Kentucky’s homeschooling parents and students are advocating alongside lawmakers for better access to state sponsored college scholarships.
Sen. John Schickel (R-Union) was joined by a homeschooling parent, two homeschooled students and Mark Messingschlager, director of financial aid at Thomas More University, at the Interim Joint Committee on Education on Tuesday. Together, they asked lawmakers to consider potential legislation that would give Kentucky’s homeschooled students more access to Kentucky Educational Excellence Scholarship (KEES) funds.
Homeschooled students are not currently eligible to earn KEES money through their GPA like students who attend a certified public or private school, despite most homeschooled students being at the same level academically as certified school students, Schickel said.
“All the data shows that children that are homeschooled on average, and there’s always exceptions, but on average are some of the best prepared students for college in the state,” Schickel said.
Laura Edwards, a homeschooling parent, said homeschooled students are only eligible for up to $2,000 of KEES funds while certified students can earn up to $10,000 in KEES funds. In her presentation, Edwards shared with the committee her thoughts on where the current law is not fair to homeschooled students.
“Kentucky says that college readiness is earning at 3.0 in high school or higher and an ACT of 18 or higher,” Edwards said. “Currently, our state scholarship gives KEES awards to students that have a 2.5 and higher for their GPA and a 15 or higher on their ACT.
“So the concern here is that we’re awarding state scholarships for college to students who are not college ready, whereas we have a population of high school students that have proven college readiness and cannot get the GPA award.”
Edwards proposed several methods to increase eligibility for homeschooled students. One proposal includes creating a formula using a student’s GPA from dual credit college courses or standardized test scores.
Messingschlager said homeschooled students “routinely excel” in dual credit courses.
As for potential legislation, Schickel recently filed Draft Bill Request 226 for the 2023 Regular Session related to KEES awards for high school students who graduate from a nonpublic secondary school not certified by the Kentucky Board of Education. He said, however, he’s not currently “tied to any bill.”

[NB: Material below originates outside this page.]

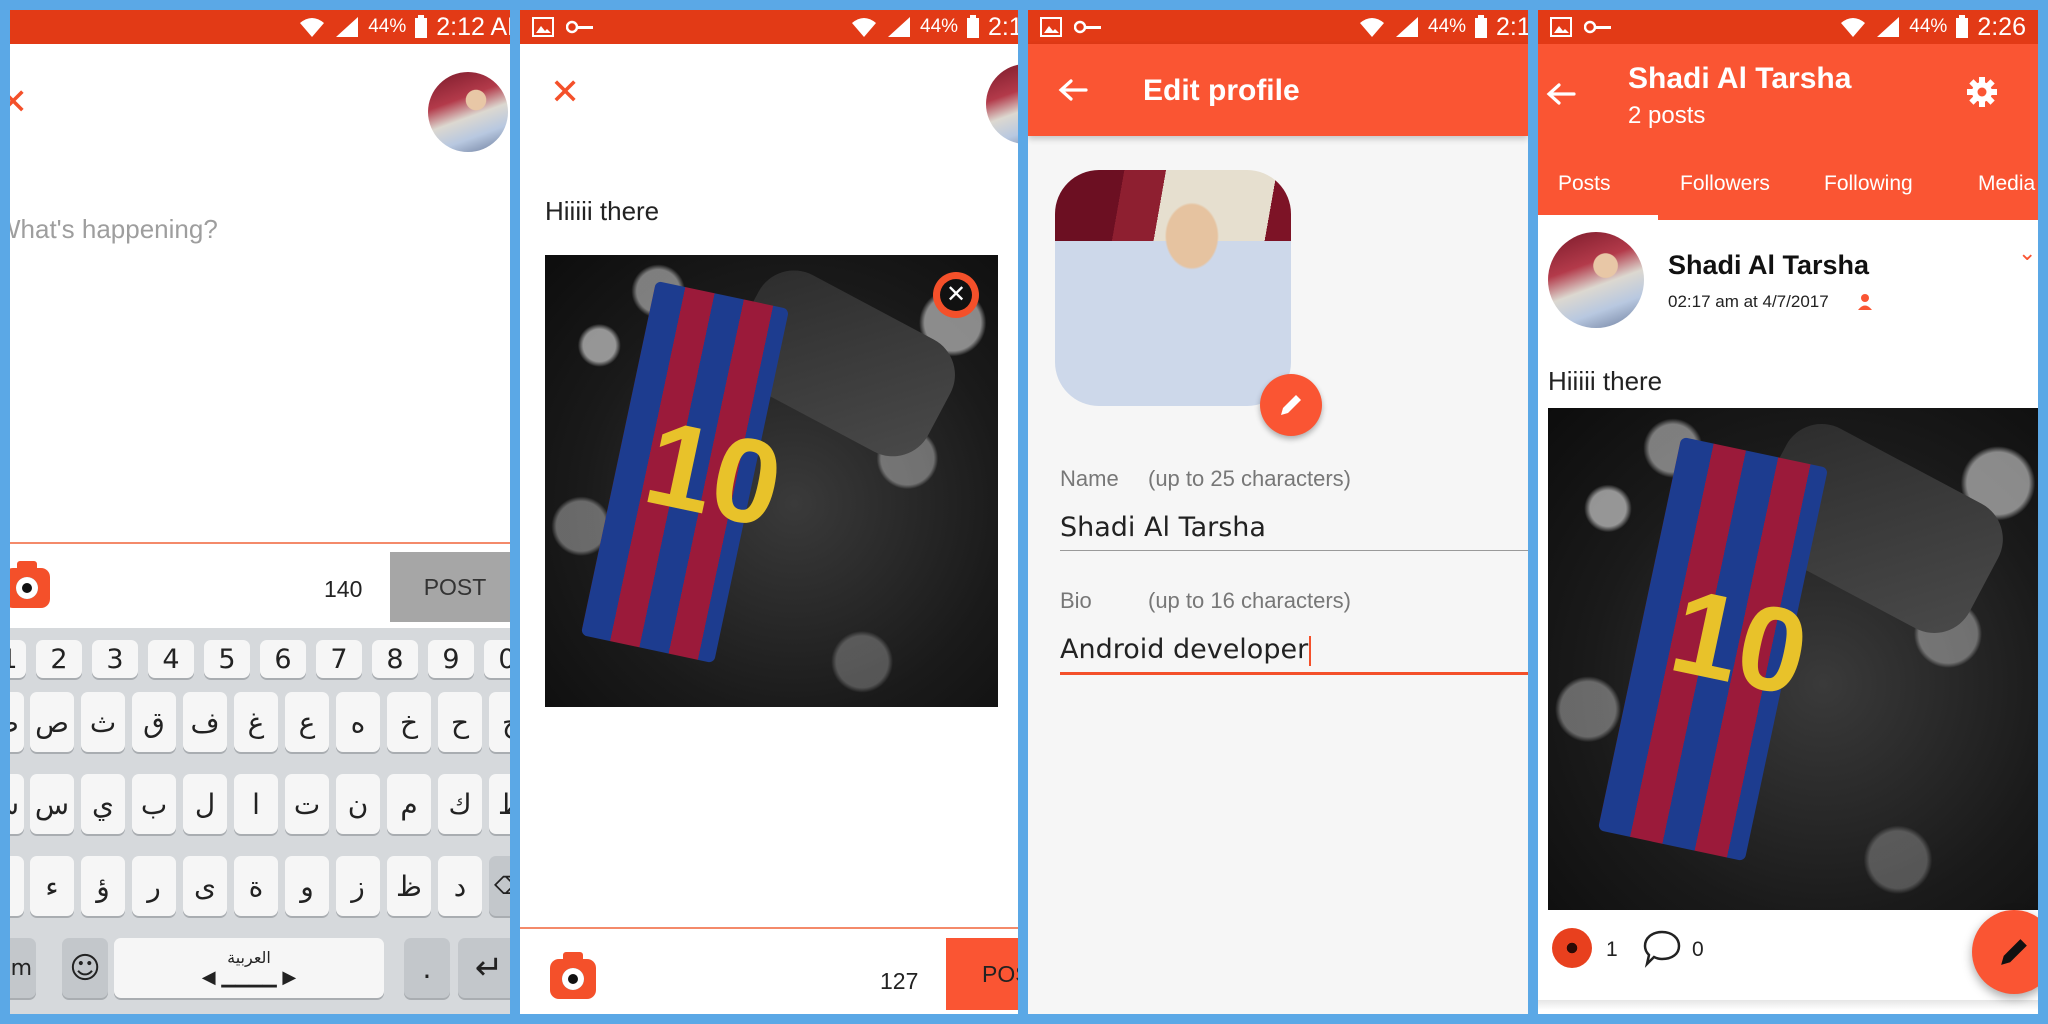  What do you see at coordinates (205, 886) in the screenshot?
I see `key-letter: ى` at bounding box center [205, 886].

Rep. Tina Bojanowski (D-Louisville) asked about the potential cost if homeschooled students were eligible for more KEES funds.
Messingschlager said the potential cost has not been calculated, but since statute dictates that KEES is funded first through the Kentucky Lottery, the scholarship would remain fully funded.
Several lawmakers, including Sen. Adrienne Southworth (R-Lawrenceburg) and Sen. Jimmy Higdon (R-Lebanon) expressed support for a bill to give homeschoolers more access to KEES funds even as the details are still in the process of being worked out.
“It’s time that we discussed this. It’s a very worthy cause,” Higdon said.
Southworth said as a homeschooled student in Kentucky, she had better options to attend college out of state.
“But if this kind of stuff was around when I was a homeschool senior, I sure would have even taken a look at Kentucky schools. But at that time, it wasn’t even on the table for me. And so I didn’t even look at it. So I think it’s gonna be a really good opportunity for our students,” she said.
During the interim, the Kentucky General Assembly cannot take any action on legislation. The 2023 legislative session begins Jan. 3.
The next Interim Joint Committee on Education meeting is currently scheduled for 11 a.m. Oct. 18.